None of the stocks in this comparison currently pay a material dividend.
All are effectively zero-yield and should be held for capital appreciation rather than income.
09Is NXT or ARRY better for a retirement portfolio?
For long-horizon retirement investors, Nextpower Inc.
(NXT) is the stronger choice — it scores higher on the combination of lower volatility, dividend reliability, and long-term compounding (+306. 6% 10Y return). Array Technologies, Inc. (ARRY) carries a higher beta of 2. 32 — meaning larger drawdowns in market downturns, which matters significantly when you cannot wait years for a recovery. Both have compounded well over 10 years (NXT: +306. 6%, ARRY: -77. 7%), confirming both are viable long-term holds — but the lower-volatility option typically results in less emotional selling during corrections. Retirement portfolios generally favour predictability over maximum returns. Consult a financial advisor before making allocation decisions.

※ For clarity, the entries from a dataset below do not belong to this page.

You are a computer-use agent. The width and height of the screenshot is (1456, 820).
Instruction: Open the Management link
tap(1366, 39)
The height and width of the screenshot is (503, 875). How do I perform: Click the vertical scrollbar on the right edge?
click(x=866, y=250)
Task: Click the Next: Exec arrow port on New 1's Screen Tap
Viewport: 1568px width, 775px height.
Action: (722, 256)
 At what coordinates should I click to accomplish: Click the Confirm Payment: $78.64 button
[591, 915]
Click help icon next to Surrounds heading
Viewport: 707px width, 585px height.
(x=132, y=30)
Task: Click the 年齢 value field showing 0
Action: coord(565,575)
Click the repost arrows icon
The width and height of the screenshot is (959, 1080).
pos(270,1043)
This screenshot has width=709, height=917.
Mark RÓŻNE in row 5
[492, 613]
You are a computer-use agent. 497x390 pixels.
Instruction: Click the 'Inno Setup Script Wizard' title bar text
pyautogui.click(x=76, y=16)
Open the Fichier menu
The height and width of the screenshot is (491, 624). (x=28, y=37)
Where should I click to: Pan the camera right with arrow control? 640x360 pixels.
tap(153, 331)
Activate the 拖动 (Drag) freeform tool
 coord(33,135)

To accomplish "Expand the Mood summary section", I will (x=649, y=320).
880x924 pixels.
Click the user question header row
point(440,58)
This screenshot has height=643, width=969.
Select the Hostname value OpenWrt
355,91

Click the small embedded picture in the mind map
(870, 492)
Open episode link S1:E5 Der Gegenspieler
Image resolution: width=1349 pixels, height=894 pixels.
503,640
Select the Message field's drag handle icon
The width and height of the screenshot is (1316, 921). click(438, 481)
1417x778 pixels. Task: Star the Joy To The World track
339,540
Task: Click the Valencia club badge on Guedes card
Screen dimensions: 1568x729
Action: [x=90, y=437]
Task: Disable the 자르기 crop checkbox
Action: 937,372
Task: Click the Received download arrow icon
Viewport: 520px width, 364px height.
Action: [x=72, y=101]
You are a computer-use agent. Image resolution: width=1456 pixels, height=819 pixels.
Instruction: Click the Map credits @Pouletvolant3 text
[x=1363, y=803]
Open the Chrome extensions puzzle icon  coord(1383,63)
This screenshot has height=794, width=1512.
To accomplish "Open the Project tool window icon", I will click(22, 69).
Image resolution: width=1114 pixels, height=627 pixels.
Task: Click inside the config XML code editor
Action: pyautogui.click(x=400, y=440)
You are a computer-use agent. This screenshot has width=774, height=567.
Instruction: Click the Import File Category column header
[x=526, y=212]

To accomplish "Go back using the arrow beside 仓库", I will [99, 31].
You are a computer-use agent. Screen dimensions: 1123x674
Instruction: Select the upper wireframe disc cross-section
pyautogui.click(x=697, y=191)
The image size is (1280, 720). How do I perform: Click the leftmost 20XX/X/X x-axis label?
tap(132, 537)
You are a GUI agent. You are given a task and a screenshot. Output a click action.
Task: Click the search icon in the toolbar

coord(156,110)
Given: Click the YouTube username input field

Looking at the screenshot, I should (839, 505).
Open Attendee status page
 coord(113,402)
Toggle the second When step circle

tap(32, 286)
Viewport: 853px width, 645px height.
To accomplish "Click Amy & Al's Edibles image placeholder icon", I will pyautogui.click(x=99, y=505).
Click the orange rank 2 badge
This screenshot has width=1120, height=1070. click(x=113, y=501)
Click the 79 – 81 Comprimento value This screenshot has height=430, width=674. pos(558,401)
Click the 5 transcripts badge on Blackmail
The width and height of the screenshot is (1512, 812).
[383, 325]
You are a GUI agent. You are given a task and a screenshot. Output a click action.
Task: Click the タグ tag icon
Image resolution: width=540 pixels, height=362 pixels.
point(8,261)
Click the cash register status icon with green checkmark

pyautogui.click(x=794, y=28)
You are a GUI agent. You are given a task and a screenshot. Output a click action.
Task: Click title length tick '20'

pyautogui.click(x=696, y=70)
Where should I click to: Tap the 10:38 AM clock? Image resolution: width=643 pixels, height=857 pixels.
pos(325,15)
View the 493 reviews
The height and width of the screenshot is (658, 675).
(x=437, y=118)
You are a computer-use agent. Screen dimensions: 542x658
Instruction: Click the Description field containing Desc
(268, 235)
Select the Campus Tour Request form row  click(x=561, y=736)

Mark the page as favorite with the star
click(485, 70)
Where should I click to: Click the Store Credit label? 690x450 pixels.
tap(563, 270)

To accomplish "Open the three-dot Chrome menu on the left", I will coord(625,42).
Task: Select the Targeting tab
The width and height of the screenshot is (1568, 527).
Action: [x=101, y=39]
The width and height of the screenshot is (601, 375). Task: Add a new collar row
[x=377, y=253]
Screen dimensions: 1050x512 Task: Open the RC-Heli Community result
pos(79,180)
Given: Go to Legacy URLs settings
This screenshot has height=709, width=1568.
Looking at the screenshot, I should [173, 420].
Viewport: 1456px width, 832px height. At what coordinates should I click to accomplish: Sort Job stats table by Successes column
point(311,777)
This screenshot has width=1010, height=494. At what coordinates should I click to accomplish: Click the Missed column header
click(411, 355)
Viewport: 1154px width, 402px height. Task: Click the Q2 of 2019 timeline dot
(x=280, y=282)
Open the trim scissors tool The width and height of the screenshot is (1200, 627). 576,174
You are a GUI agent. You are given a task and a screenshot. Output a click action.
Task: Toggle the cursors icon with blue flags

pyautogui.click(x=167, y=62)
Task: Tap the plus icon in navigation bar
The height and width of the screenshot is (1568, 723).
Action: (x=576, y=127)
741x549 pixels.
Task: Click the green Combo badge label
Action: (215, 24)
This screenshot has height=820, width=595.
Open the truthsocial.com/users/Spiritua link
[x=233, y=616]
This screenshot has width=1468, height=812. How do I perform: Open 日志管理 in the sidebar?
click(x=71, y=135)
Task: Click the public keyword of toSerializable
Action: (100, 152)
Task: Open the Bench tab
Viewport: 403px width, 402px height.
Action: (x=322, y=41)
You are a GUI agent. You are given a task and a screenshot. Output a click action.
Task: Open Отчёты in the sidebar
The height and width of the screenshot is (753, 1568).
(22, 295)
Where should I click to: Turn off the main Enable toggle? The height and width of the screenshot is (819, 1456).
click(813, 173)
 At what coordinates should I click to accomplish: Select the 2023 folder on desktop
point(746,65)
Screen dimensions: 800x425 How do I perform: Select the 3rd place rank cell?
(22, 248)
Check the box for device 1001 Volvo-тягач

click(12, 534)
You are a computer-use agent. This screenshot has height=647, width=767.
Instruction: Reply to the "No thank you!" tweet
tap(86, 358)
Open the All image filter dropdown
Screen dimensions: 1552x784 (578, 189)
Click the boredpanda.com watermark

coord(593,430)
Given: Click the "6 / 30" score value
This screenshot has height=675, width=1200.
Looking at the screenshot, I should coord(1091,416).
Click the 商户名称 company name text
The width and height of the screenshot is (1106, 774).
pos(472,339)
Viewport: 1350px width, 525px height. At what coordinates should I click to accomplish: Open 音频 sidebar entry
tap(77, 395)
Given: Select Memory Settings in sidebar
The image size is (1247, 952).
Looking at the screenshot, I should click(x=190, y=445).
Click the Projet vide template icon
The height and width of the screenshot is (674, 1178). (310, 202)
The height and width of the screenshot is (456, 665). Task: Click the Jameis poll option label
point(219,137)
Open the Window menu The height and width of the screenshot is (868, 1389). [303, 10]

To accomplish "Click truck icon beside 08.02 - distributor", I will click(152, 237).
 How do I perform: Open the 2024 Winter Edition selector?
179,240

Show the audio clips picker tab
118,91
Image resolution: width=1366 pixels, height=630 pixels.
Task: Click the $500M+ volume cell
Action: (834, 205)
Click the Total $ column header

10What are the main differences between NXT and ARRY?
These companies operate in different sectors (NXT (Technology) and ARRY (Energy)), which means they face different economic cycles, regulatory environments, and macro sensitivities — making direct comparison nuanced.
These fundamental differences mean investors should not choose between them on a single metric — the "better stock" depends entirely on which of these characteristics aligns with your investment strategy.